Может быть, дело в том, что Тина с легкостью пригласила Василису пожить в ее доме? Никто никогда не приглашал Василису к себе в дом. Предлагали времянки, предлагали какие-то съемные комнаты, но к себе никто не звал – в смысле, переехать и жить. А Тина предложила это словно между прочим, словно это вообще ничего не значит, и для нее это, скорее всего, ничего не значило – ну, подумаешь, предложила жить в своем шикарном доме незнакомой девице! Но для Василисы это значило очень многое.
– Если ее не вытащить из этой истории, она пропадет. Хорошо, что с Бережными познакомились, душевные люди. И генерал все-таки распутает это дело, несмотря ни на что.
Василиса припарковалась, отметила у диспетчера свое местоположение и пошла в сторону ларька, у которого толпились таксисты. В ларьке торговали шаурмой, хот-догами и растворимым кофе, и Василиса решила, что к бутербродам, которые ей щедрой рукой снарядила Диана, вполне подойдет большой стакан кофе со сливками.
Таксисты обычно знают друг друга. Пересекаясь на маршрутах или стоянках, они делятся сплетнями, сведениями о ремонтных работах – «по Гоголя не ехай, там снова раскопали!», травят анекдоты и ожидают вызов на рацию. Василиса кивнула коллегам и заглянула в окошко ларька.
– Привет, Оксана. Большой стакан кофе со сливками.
– И все?
– Да я сегодня со своим тормозком. – Василиса показала продавщице контейнер с бутербродами. – Я же не из дома еду.
– Кавалера хорошего нашла?
– Ага, что-то типа того.
Василиса расплатилась за кофе и отошла от ларька. На низеньком заборчике, сваренном из труб, сидели таксисты.

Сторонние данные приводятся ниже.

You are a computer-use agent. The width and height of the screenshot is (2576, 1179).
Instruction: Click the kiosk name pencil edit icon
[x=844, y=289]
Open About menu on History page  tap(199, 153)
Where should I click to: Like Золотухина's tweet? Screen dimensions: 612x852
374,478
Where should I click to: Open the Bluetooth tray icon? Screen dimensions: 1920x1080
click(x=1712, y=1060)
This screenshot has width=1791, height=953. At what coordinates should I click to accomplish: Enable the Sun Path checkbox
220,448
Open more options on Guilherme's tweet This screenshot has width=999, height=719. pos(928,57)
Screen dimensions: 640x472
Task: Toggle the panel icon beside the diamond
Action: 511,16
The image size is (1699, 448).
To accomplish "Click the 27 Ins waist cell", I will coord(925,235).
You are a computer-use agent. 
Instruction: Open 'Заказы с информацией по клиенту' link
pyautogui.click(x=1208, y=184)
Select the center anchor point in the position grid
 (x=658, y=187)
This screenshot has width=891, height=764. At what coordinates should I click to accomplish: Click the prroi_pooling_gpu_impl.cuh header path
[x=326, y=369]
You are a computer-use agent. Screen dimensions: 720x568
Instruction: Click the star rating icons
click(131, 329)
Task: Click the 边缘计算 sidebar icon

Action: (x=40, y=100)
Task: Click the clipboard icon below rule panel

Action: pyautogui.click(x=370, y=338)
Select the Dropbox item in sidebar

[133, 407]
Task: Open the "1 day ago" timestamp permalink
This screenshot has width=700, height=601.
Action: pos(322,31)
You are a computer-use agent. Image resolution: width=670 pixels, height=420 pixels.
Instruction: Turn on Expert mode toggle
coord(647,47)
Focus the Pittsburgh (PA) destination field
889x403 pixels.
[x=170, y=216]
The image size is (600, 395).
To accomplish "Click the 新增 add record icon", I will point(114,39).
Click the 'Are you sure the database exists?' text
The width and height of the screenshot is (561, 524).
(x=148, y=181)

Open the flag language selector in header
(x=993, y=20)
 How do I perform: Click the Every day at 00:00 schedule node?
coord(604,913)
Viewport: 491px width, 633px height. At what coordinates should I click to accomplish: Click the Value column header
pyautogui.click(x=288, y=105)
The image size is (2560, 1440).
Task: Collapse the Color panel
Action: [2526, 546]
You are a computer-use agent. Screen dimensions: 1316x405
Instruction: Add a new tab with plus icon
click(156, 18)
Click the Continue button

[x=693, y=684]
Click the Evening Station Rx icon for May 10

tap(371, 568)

– Вася! – Санек, невысокий щуплый парнишка, подвинулся, освобождая Василисе местечко. – Садись на нагретую трубу.
– Спасибо.
Василиса присела на заборчик и открыла контейнер. Она чувствует, что проголодалась, а потому, откусив изрядный кусок от бутерброда с печенью, запила большим глотком кофе и блаженно вздохнула. Она соскучилась и по работе, и по вот этому привычному гулу голосов, и по звукам рации в машине, и вообще по всему тому, что и составляло ее «колею», в которую она так отлично вписалась.
– Вась, мы тут слыхали, ты в какое-то дело неприятное вляпалась.
Это Маркович, самый старый из таксистов Александровска, ему уже семьдесят два. Но тощий жилистый Маркович железной рукой держит баранку, равно как и более молодых коллег, и все разговоры, требующие дипломатии, как и честных ответов, ведет сам. Солгать Марковичу немыслимо.
– Я… да, что-то типа того.
Это ни «да», ни «нет», но Василиса понимала, что Маркович прекрасно видит ее виляние и сейчас распотрошит ее, разве что ее вызовет диспетчер, и она уедет, ненадолго отложив неприятный разговор, но рация молчала, как молчал и телефон. И молчал Маркович, глядя на Василису цепким взглядом зеленовато-серых глаз.